(Exercise description): Repeat precisely the line in which "Task: Click the" occurs and all lines that follow it in the entries below. Pictures must be omitted.

(Dataset):
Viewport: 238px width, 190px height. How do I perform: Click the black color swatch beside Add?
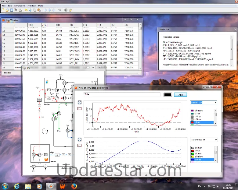pyautogui.click(x=168, y=95)
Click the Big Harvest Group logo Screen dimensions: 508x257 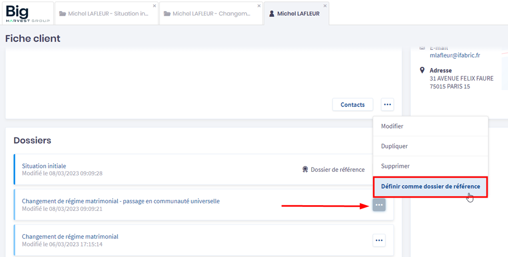pyautogui.click(x=27, y=13)
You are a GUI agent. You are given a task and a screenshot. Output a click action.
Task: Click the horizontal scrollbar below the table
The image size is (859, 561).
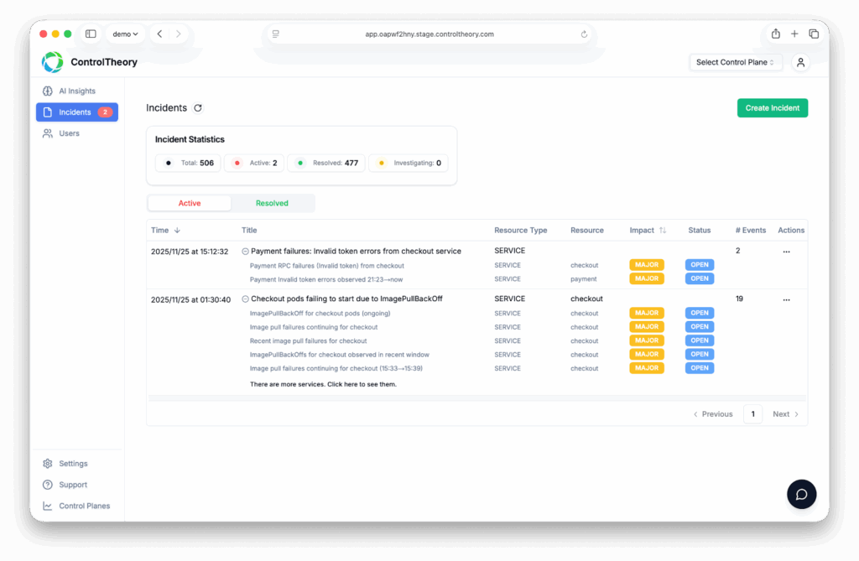pyautogui.click(x=476, y=398)
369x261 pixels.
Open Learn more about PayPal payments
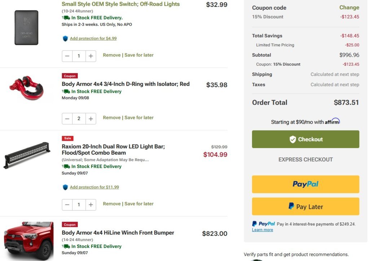262,230
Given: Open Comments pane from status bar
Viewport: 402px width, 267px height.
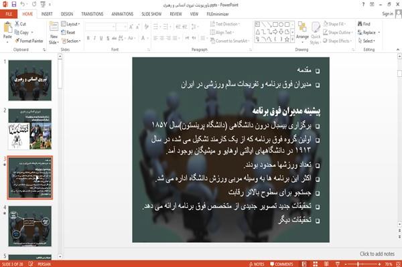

(Final answer):
Task: Click the horizontal scrollbar below the table
The image size is (859, 561).
pyautogui.click(x=476, y=398)
369x261 pixels.
Open Learn more about PayPal payments
262,230
Given: Open Comments pane from status bar
Viewport: 402px width, 267px height.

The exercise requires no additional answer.